AuntMargo · 15/09/2021 19:39

Poor child, her mother is a disgrace.

calvados · 15/09/2021 20:04

Poor kid… it’s bad enough that there’s porn on tap on phones !

fuzzywuzzywombat · 15/09/2021 22:48

Future love island candidate
Awful

eastegg · 15/09/2021 23:11

Ugh, horrible. But I also don’t think it’s great that OP’s daughter described what was going on as flirting; I think that shows a sexual knowingness beyond what should be going on in a 10 yr old’s mind tbh. Although she’s probably just got the word from others. Pretty sure DS12 wouldn’t have known what flirting was in yr 6.

This sort of crap comes from all sorts of unexpected angles. My FIL, a really switched on, modern sort of GP in many ways, loves to have pictures of his prepubescent GDs in their swimming costumes/gym kits everywhere. He’s chosen all the full-body ones, not close ups. I don’t think anything super-pervy is going on, he’s just proud of their attractiveness in a way that makes me want to vom. He’s made comments about boyfriends from an early age as well.

CallmeBadJanet · 15/09/2021 23:31

@randocalrissian Its absolutely fine. After all, it is 1961, isn't it. 🙄FFS.

Mamanyt · 16/09/2021 00:38

SIGH...my mother was very like that, so many, many years ago. My Dad, on the other hand, gave me the advice I would carry all my life. "Sweetie, if they don't like you just the way you are, they don't like you, they like who ^they think you should be," and aren't worth your time.

Fraine · 16/09/2021 01:58

Yep a proto-type non-confrontational, people-pleasing girl/woman being gently hand reared there.

DanceItOut · 16/09/2021 07:21

Bit cringe and terrible advice. At that age it’s so innocent that other than saying something supportive if my daughter wanted support like “well have you talked to him about things you both like?” Or something very vague and basic like that I would not be giving flirting advice.

Macncheeseballs · 16/09/2021 07:25

I've never given or been given flirting advice in my life, but I'm not sure I've ever properly flirted either

Mothership4two · 16/09/2021 08:00

It is both weird, unhealthy and quite sad.

Some posters are doubting whether this was actually said.
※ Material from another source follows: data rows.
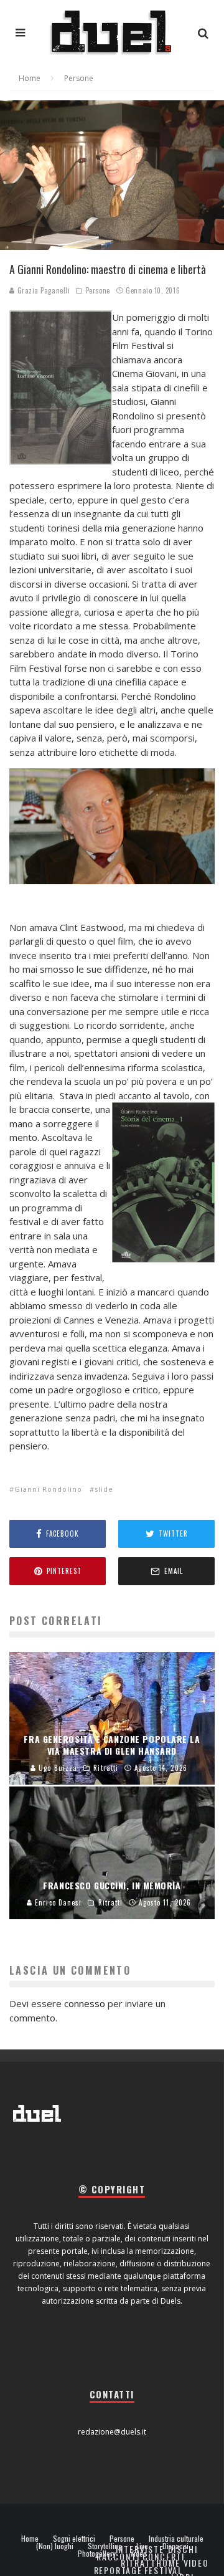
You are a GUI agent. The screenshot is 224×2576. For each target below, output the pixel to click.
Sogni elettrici (74, 2538)
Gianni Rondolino (48, 1489)
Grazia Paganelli (42, 290)
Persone (98, 290)
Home (30, 2538)
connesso (84, 2003)
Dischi (183, 2548)
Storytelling (105, 2546)
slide (104, 1489)
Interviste (140, 2548)
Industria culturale (176, 2538)
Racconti (118, 2556)
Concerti (163, 2556)
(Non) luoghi (54, 2546)
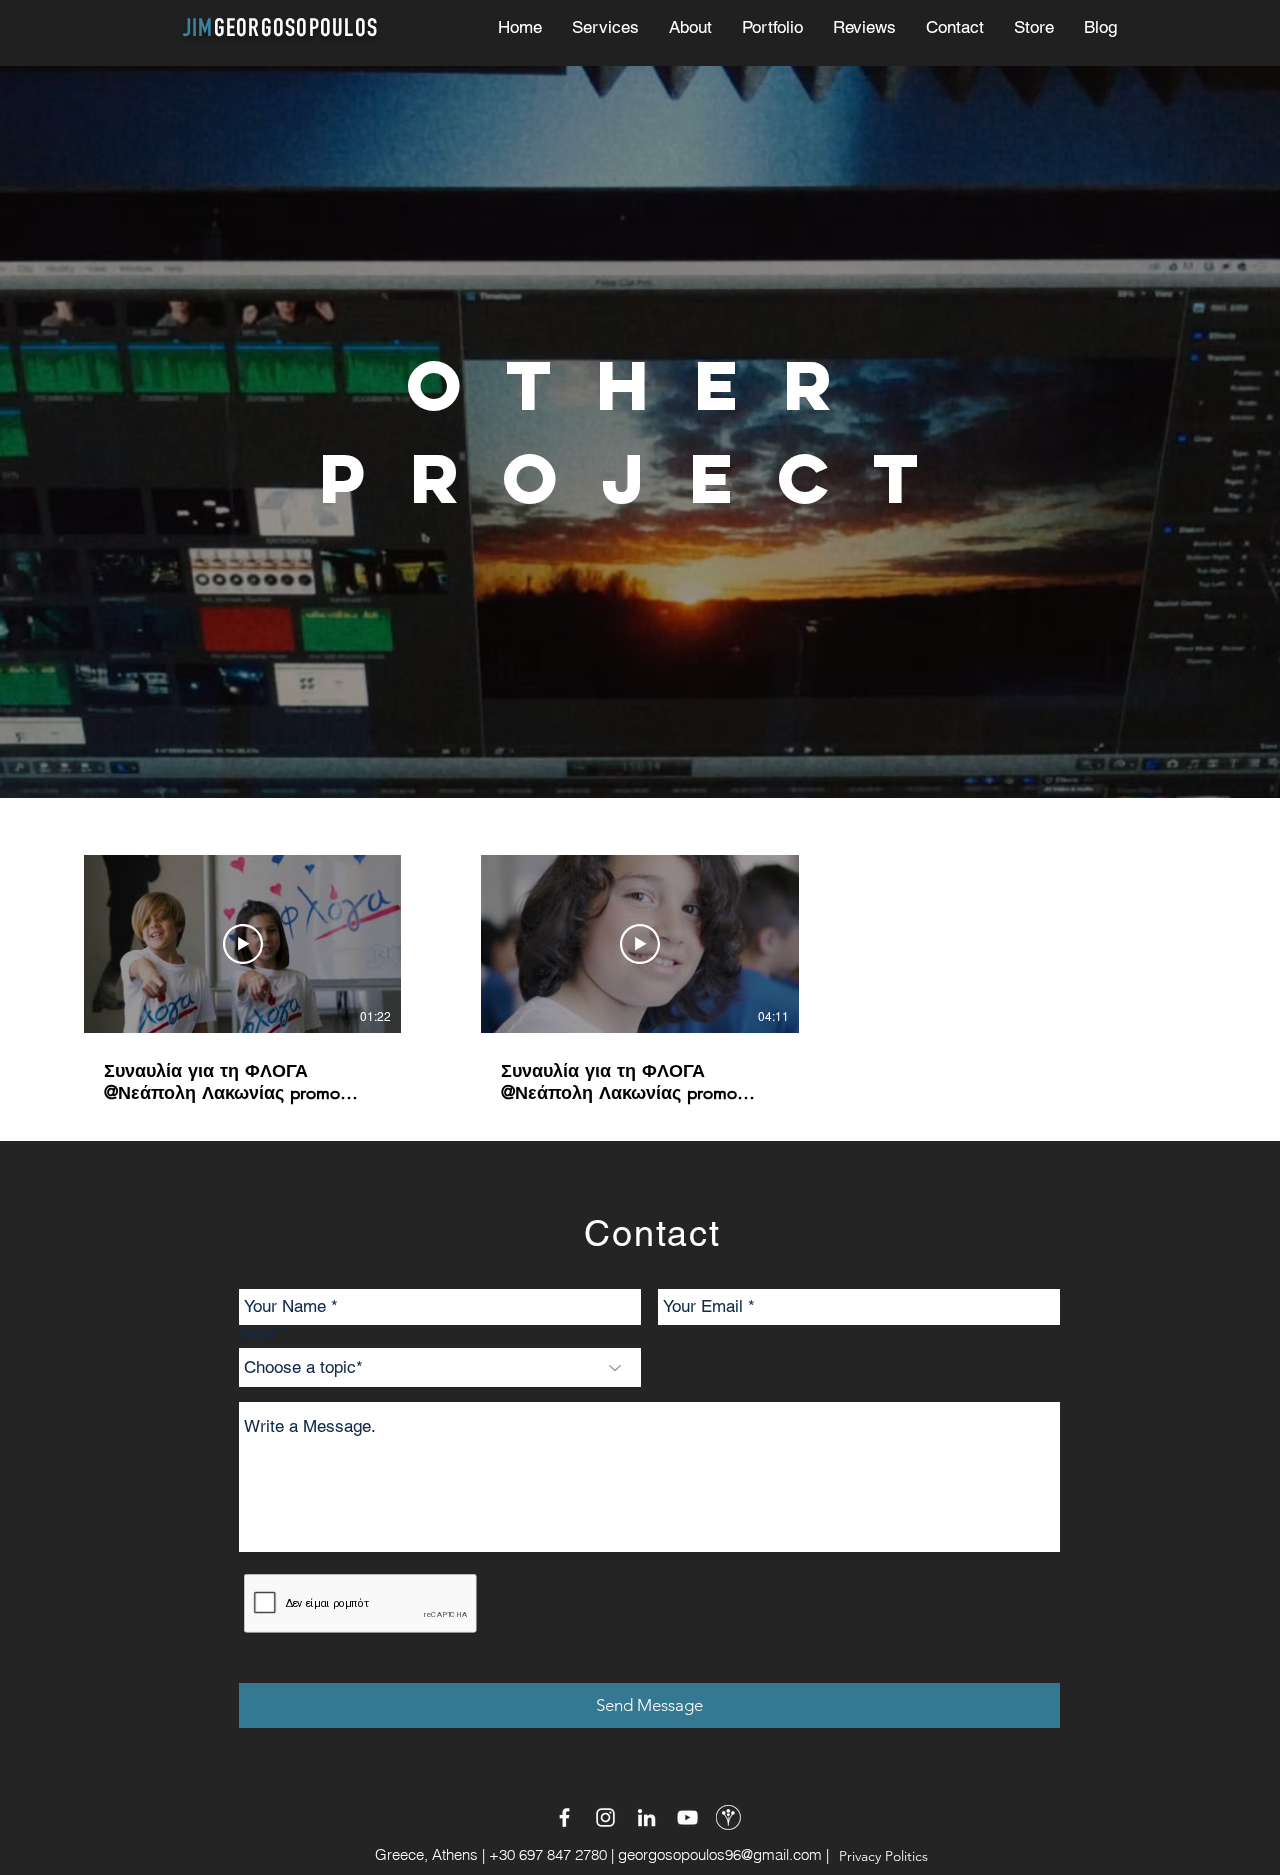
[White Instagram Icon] (605, 1817)
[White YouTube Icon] (687, 1817)
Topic (258, 1333)
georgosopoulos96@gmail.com (720, 1854)
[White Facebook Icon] (564, 1817)
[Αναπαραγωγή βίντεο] (243, 944)
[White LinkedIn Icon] (646, 1817)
I think this is a pretty specific thing for your daughter to repeat.

It reminds me of the Harry Enfield sketch "Women, know your limits!"

boobot1 · 16/09/2021 08:17

@Mymapuddlington

It’s a bit grim but there are unfortunately mothers like this. I know one who is super proud because her year 6 daughter had every single boy in her year group as a boyfriend over the course of the year.
Now that is grim
boobot1 · 16/09/2021 08:21

@Ozanj

Where I grew up mums were pushing 10 yos to date 14-18 year olds and get pregnant by 13. So this is probably a step up. Similar type of dimwit Mum though.
That sounds terrifyingShock
Polkadots2021 · 16/09/2021 08:26

Well I raise my boys to know that men and women are both strong, and deserve respect. The one crush my eldest has is on the smartest strongest girl in class so I hope that attitude continues!